PROBLEM REQUIREMENTS
Update all the records below by changing every "How do I perform" to "How can I do this" and leaving the rest as it is.

## START

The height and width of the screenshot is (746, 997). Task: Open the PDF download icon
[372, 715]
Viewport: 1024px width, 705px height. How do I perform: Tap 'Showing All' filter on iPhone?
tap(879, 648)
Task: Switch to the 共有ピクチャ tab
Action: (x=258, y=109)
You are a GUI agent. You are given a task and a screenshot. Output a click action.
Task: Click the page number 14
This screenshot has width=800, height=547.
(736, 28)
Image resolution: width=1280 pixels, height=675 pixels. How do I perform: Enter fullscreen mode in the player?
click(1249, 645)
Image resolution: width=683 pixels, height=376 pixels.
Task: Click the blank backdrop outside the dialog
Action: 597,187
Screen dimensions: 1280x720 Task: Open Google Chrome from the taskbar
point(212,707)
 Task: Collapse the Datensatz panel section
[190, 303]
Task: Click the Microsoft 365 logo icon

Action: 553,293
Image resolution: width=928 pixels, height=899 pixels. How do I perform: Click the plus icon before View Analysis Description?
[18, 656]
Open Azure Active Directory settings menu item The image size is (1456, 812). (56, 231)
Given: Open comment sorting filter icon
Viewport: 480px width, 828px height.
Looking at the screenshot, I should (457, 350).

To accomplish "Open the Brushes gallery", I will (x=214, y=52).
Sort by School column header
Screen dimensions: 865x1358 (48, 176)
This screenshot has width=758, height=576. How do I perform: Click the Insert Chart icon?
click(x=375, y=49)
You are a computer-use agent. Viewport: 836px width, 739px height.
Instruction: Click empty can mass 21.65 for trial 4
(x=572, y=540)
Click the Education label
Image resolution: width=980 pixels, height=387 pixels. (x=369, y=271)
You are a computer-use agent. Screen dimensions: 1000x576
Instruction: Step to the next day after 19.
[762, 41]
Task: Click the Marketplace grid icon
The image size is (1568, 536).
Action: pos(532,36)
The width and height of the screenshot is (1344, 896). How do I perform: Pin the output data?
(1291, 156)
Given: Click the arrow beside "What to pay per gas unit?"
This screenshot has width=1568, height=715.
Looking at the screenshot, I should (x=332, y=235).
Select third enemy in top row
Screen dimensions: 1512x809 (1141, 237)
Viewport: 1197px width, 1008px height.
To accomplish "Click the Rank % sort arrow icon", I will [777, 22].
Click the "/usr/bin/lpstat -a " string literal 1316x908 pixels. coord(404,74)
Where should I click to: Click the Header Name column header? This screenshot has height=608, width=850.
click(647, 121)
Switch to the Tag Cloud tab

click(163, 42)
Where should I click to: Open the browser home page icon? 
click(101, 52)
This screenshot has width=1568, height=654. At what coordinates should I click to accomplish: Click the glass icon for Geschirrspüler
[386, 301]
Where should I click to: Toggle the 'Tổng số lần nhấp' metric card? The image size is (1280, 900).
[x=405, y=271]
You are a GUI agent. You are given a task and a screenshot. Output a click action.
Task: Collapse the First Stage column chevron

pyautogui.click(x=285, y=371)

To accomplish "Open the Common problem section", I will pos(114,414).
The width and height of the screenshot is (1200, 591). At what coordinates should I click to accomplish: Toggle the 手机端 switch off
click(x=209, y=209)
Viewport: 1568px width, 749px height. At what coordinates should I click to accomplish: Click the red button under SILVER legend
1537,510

## END

RESPONSE FOR THIS EXERCISE
The height and width of the screenshot is (746, 997). Task: Open the PDF download icon
[372, 715]
Viewport: 1024px width, 705px height. How can I do this: Tap 'Showing All' filter on iPhone?
tap(879, 648)
Task: Switch to the 共有ピクチャ tab
Action: (x=258, y=109)
You are a GUI agent. You are given a task and a screenshot. Output a click action.
Task: Click the page number 14
This screenshot has width=800, height=547.
(736, 28)
Image resolution: width=1280 pixels, height=675 pixels. How can I do this: Enter fullscreen mode in the player?
click(1249, 645)
Image resolution: width=683 pixels, height=376 pixels.
Task: Click the blank backdrop outside the dialog
Action: 597,187
Screen dimensions: 1280x720 Task: Open Google Chrome from the taskbar
point(212,707)
 Task: Collapse the Datensatz panel section
[190, 303]
Task: Click the Microsoft 365 logo icon

Action: 553,293
Image resolution: width=928 pixels, height=899 pixels. How can I do this: Click the plus icon before View Analysis Description?
[18, 656]
Open Azure Active Directory settings menu item The image size is (1456, 812). (56, 231)
Given: Open comment sorting filter icon
Viewport: 480px width, 828px height.
Looking at the screenshot, I should (457, 350).

To accomplish "Open the Brushes gallery", I will (x=214, y=52).
Sort by School column header
Screen dimensions: 865x1358 (48, 176)
This screenshot has width=758, height=576. How can I do this: Click the Insert Chart icon?
click(x=375, y=49)
You are a computer-use agent. Viewport: 836px width, 739px height.
Instruction: Click empty can mass 21.65 for trial 4
(x=572, y=540)
Click the Education label
Image resolution: width=980 pixels, height=387 pixels. (x=369, y=271)
You are a computer-use agent. Screen dimensions: 1000x576
Instruction: Step to the next day after 19.
[762, 41]
Task: Click the Marketplace grid icon
The image size is (1568, 536).
Action: pos(532,36)
The width and height of the screenshot is (1344, 896). How can I do this: Pin the output data?
(1291, 156)
Given: Click the arrow beside "What to pay per gas unit?"
This screenshot has width=1568, height=715.
Looking at the screenshot, I should (x=332, y=235).
Select third enemy in top row
Screen dimensions: 1512x809 (1141, 237)
Viewport: 1197px width, 1008px height.
To accomplish "Click the Rank % sort arrow icon", I will [777, 22].
Click the "/usr/bin/lpstat -a " string literal 1316x908 pixels. coord(404,74)
Where should I click to: Click the Header Name column header? This screenshot has height=608, width=850.
click(647, 121)
Switch to the Tag Cloud tab

click(163, 42)
Where should I click to: Open the browser home page icon? 
click(101, 52)
This screenshot has width=1568, height=654. At what coordinates should I click to accomplish: Click the glass icon for Geschirrspüler
[386, 301]
Where should I click to: Toggle the 'Tổng số lần nhấp' metric card? The image size is (1280, 900).
[x=405, y=271]
You are a GUI agent. You are given a task and a screenshot. Output a click action.
Task: Collapse the First Stage column chevron

pyautogui.click(x=285, y=371)

To accomplish "Open the Common problem section", I will pos(114,414).
The width and height of the screenshot is (1200, 591). At what coordinates should I click to accomplish: Toggle the 手机端 switch off
click(x=209, y=209)
Viewport: 1568px width, 749px height. At what coordinates should I click to accomplish: Click the red button under SILVER legend
1537,510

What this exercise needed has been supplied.